→ WORK TO COMPLETE
a: Decide whether each statement, (i) to (iii), agrees with the text on 3D printing in construction: (i) support materials can usually be reused; (ii) the first house was printed in 2014; (iii) Priestman designed the 3D models of London City Hall. For each, answer yes or no and quote the words of the text that settle it.
b: Reproduce word for word the passage of the text on 3D printing in construction from "3D models of" to "the end product.".

Contrary to conventional manufacturing subtractive processes, 3D printing performs additive means of production. From this aspect, 3D printers are able to manufacture with a wide variety of different material types, that are supplied in different states (powder, filament, pellets, granules, resin etc.). Table 2 shows 3D printing types that uses different materials. This means all kind of recyclable materials such as, glass, plastic, thermoplastic polymers (ABS), metals, ceramics etc. can be shape during a printing process. Moreover, 3D printing reduces manufacturing-related resource inputs because it only requires the amount of material which ends up in the printed good without too many losses [24]. Support materials can usually be reused [25].
3 3D Printing: An Opportunity to Construct by Using Recycled Materials
In the construction industry, 3D printers are used to create 3D models, prototypes or small, non-structural building components such as landscaping bricks or decorative elements [28]. This technology enabled architects to create scale models faster and economical, in all phase of the design. 3d printers provide architects with better visualization, optimization through tests such as wind, sound, stability etc. applied on scaled models and form finding research during the design process.
3D models of London City Hall designed by Foster and Partners can be given as one of the best examples revealing the power of printing technologies during the form finding process (Fig. 4). Especially the concept of seamless production, file to factory and real time behavior in architecture [29] that 3D printers offer architects resulted in an innovative way of using these technologies; from scale model to the end product.
Within this context the following examples are selected to discuss how 3D printing technologies can transform the way we are going to built in the near future. Particularly, improvement of the printing materials and 3D technology became to be the goal for many companies all over the world from all industry sectors. In 2014, real revolution in construction industry has started, as the first house was printed starting a new chapter in building technology.
3.1 The ETFE Plastic Roof Canopy of the 6 Bevis Marks Building, England
A decorative steel sheath is developed for a canopy on the roof of the refurbished 6 Bevis Marks office building in central London. Priestman, the architect of the project, claims that this is the world’s first 3D-printed component for a specific use in the construction industry. The parts serve as complex joints between the building’s columns and the arms of its canopy [30]. It’s architectural in so far as it’s been through an approval process and tried/tested, and actually installed in a building [31] (Fig. 5).

[Collected data]

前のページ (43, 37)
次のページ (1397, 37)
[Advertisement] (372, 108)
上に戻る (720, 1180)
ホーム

→ SOLUTIONS TO THE EXERCISE
a:
(i) Yes: "Support materials can usually be reused"
(ii) Yes: "In 2014, real revolution in construction industry has started, as the first house was printed"
(iii) No: "3D models of London City Hall designed by Foster and Partners"

b:
3D models of London City Hall designed by Foster and Partners can be given as one of the best examples revealing the power of printing technologies during the form finding process (Fig. 4). Especially the concept of seamless production, file to factory and real time behavior in architecture [29] that 3D printers offer architects resulted in an innovative way of using these technologies; from scale model to the end product.